◆ Extrait du document:
★ ★ ★ ★ ★ ★ ★
L’état où je suis ne me permet pas de longues lettres ; mais les sentiments que j’ai pour vous n’y perdent rien.

J’ai l’honneur d’être, monsieur, avec toute l’estime que vous méritez, votre très-humble et très-obéissant serviteur.


Voltaire.

5118. — À MADAME LA COMTESSE D’ARGENTAL.
À Ferney, 2 janvier 1763.

Madame l’ange, le bonhomme V. répond à la belle lettre, bien éloquente, bien pensée, bien agréable, que vous avez adressée à ma nièce, en attendant qu’elle vous remercie elle-même.

1° Il est vrai que j’ai toujours pensé que mes deux anges favorisaient beaucoup mon demi-philosophe. Comment ne l’aurais-je pas cru, puisque mes deux anges me l’ont proposé ? Ils savent à présent de quoi il est question, mais notre demi-philosophe n’en sait rien, et n’en saura rien, si la chose ne se fait pas.
★ ★ ★ ★ ★ ★ ★
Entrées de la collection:

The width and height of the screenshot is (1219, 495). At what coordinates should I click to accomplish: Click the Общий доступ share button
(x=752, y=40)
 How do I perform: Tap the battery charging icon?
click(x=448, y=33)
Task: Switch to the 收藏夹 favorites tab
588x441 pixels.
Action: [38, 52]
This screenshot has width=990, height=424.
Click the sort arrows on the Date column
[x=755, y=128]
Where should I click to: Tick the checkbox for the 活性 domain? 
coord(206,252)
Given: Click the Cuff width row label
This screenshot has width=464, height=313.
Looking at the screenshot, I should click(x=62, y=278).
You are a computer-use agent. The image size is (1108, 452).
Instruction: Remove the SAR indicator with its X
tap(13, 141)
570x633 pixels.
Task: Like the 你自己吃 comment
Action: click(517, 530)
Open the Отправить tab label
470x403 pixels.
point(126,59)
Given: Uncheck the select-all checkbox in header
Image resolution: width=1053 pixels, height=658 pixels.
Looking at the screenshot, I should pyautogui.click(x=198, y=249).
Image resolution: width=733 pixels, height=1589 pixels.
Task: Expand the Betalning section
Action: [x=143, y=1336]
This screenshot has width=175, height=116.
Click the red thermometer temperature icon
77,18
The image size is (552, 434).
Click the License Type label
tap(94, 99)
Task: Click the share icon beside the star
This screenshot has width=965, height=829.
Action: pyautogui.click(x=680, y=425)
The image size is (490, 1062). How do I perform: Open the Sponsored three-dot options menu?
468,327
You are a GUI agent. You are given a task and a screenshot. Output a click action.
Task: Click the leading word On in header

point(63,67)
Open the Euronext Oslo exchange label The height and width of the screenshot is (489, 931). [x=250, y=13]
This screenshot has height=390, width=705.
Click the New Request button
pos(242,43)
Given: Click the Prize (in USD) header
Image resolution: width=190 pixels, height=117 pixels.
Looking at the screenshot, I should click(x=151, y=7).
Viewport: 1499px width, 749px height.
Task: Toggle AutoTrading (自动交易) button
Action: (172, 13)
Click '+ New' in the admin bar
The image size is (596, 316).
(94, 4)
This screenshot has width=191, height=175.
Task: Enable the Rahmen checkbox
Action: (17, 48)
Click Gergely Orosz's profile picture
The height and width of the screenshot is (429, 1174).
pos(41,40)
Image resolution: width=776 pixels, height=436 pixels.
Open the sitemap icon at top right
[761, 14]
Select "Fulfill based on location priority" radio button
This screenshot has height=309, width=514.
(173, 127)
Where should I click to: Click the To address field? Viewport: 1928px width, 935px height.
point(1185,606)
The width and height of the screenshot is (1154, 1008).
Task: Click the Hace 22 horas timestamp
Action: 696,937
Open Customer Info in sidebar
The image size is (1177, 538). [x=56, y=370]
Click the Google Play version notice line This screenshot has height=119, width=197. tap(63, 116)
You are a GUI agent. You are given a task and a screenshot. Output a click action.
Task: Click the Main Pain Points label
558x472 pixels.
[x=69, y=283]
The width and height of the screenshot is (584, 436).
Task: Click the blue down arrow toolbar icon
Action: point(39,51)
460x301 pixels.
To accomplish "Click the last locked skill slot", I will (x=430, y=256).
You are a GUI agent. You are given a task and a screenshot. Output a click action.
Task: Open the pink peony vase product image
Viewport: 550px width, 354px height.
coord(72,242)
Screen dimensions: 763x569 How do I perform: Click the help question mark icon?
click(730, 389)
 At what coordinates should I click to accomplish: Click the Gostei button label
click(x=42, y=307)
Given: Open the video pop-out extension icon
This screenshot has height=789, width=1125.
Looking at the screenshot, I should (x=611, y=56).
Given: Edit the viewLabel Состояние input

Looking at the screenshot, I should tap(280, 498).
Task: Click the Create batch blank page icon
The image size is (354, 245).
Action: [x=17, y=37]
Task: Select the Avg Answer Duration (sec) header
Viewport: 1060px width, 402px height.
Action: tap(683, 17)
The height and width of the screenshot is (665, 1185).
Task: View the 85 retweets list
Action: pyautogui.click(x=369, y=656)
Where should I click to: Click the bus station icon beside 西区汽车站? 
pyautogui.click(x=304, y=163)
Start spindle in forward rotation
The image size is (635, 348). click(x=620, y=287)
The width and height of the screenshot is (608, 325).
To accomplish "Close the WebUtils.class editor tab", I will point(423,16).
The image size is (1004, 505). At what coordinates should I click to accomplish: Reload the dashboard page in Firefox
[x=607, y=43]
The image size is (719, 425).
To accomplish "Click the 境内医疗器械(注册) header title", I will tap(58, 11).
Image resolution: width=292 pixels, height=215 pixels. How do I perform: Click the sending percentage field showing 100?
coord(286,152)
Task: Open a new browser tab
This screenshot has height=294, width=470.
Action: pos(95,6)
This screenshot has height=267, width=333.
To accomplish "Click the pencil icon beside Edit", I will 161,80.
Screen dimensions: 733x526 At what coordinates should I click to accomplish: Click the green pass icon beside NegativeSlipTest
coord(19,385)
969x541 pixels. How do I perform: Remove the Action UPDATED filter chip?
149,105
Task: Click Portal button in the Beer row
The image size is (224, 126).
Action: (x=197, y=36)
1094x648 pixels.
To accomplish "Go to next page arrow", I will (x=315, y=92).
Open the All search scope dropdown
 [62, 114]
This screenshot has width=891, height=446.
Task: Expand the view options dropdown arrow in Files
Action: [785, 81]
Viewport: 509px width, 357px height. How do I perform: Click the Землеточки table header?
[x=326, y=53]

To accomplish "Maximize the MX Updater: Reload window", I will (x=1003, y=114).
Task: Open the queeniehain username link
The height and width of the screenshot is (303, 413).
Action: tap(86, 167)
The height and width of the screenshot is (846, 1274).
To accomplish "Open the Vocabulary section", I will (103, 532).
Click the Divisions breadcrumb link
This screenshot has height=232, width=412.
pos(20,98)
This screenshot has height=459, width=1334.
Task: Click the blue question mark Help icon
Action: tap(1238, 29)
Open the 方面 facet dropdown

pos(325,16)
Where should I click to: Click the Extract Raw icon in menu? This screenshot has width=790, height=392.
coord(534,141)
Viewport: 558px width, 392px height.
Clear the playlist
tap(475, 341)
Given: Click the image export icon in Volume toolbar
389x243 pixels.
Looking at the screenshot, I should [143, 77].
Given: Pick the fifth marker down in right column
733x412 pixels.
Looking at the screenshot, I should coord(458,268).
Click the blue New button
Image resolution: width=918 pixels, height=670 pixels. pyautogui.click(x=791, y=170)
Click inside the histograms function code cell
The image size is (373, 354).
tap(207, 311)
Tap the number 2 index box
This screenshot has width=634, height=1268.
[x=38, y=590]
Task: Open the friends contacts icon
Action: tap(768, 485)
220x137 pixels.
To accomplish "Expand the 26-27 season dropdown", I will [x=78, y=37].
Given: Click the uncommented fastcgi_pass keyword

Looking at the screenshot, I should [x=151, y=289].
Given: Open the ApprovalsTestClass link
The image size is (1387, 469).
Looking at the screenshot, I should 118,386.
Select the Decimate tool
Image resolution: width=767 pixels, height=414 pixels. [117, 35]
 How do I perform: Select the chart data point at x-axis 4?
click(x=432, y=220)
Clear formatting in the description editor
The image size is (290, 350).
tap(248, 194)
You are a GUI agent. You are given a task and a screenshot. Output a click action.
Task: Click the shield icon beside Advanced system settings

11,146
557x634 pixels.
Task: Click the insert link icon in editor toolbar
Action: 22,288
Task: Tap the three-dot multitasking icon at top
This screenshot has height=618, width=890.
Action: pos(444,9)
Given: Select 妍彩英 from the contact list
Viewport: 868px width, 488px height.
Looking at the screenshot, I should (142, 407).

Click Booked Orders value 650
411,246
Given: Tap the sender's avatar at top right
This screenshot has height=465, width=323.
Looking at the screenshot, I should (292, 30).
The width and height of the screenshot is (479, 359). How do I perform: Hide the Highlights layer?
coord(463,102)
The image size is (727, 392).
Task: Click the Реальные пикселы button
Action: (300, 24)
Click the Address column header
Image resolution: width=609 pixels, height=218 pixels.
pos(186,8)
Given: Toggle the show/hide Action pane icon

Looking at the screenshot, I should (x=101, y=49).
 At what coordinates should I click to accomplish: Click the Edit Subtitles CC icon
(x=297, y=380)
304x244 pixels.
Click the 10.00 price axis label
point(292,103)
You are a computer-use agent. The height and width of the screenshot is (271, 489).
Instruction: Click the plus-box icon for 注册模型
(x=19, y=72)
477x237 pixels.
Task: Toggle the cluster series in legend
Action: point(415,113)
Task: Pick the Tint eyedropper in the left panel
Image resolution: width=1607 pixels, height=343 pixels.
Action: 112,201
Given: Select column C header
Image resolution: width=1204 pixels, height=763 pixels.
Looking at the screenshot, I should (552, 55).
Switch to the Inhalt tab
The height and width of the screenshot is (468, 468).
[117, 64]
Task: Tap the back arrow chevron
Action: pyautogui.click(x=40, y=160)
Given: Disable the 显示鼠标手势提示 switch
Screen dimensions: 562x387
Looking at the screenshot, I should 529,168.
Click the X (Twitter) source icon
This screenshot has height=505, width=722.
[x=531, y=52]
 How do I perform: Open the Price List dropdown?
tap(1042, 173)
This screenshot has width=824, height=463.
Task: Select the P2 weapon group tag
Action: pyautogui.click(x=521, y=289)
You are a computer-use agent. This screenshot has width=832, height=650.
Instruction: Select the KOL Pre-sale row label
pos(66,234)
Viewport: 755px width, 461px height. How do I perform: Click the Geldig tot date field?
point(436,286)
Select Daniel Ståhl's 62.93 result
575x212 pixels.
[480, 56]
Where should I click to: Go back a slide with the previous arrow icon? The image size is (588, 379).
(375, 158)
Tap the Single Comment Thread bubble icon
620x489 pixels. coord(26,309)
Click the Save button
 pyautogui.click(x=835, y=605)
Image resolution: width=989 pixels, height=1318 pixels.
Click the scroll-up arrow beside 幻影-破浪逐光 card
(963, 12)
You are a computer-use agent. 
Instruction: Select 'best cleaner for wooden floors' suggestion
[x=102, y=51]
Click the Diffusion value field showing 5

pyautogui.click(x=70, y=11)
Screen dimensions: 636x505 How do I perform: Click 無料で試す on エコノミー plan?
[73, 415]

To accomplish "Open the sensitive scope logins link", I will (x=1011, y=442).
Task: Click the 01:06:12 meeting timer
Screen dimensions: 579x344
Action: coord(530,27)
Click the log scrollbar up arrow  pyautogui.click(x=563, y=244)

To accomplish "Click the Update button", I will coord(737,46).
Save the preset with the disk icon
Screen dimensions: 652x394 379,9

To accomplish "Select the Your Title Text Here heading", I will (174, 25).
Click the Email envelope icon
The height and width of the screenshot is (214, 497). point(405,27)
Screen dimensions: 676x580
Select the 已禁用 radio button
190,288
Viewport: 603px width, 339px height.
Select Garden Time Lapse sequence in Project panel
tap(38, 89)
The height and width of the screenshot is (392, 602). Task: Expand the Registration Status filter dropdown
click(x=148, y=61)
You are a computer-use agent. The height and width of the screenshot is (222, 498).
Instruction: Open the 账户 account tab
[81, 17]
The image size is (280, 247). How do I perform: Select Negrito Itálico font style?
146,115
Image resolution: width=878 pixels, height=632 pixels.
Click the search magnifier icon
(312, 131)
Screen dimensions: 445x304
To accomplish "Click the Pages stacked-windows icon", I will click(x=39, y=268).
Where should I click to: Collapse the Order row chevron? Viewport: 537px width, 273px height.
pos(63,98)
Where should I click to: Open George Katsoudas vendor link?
★ ★ ★ ★ ★ ★ ★
◆ Consigne A: Recopiez l'extrait de correspondance de Voltaire en commençant par « J’ai l’honneur d’être, monsieur, avec » et en poursuivant jusqu'à « se fait pas. ».
◆ Consigne B: Relevez, dans l'extrait de correspondance de Voltaire, tous les mots qui qualifient la lettre adressée à la nièce.
◆ Consigne C: Poursuivez l'extrait de correspondance de Voltaire à la suite de sa dernière phrase.

◆ Réponse attendue A:
J’ai l’honneur d’être, monsieur, avec toute l’estime que vous méritez, votre très-humble et très-obéissant serviteur.


Voltaire.

5118. — À MADAME LA COMTESSE D’ARGENTAL.
À Ferney, 2 janvier 1763.

Madame l’ange, le bonhomme V. répond à la belle lettre, bien éloquente, bien pensée, bien agréable, que vous avez adressée à ma nièce, en attendant qu’elle vous remercie elle-même.

1° Il est vrai que j’ai toujours pensé que mes deux anges favorisaient beaucoup mon demi-philosophe. Comment ne l’aurais-je pas cru, puisque mes deux anges me l’ont proposé ? Ils savent à présent de quoi il est question, mais notre demi-philosophe n’en sait rien, et n’en saura rien, si la chose ne se fait pas.

◆ Réponse attendue B: belle, éloquente, pensée, agréable

◆ Réponse attendue C:
Ce qui nous peut intriguer un peu, c’est que votre capitaine a fait confidence de son dessein coquet[1] à M. Micault, aide-major de l’armée d’Estrées, son compatriote, neveu de Montmartel, qui est à Genève au nombre des patients de Tronchin. M. Micault en a parlé en secret à une dame qui se porte bien, laquelle l’a redit en secret à une autre dame discrète, de sorte que notre secret est public, et que si le mariage manque, la longue cohabitation dans le même château pourra faire grand tort à notre enfant, qui est bien loin de mériter ce tort, et qui est digne assurément de l’estime et de l’amitié de tous ceux qui la connaissent. Elle raisonne sur tout cela fort sensément ; elle se conduit avec sagesse. Je n’ai point connu de plus aimable naturel, et de plus digne de votre protection.

Le futur, comme j’ai déjà dit, n’a rien. Je me trompe, il a des dettes, et ces dettes étaient inévitables à l’armée. Je le crois honnête homme ; j’espère qu’il se conduira très-bien. Mais, encore une fois, il n’a que des dettes, une compagnie qui probablement

  1. Le dessein d’épouser Mlle Corneille.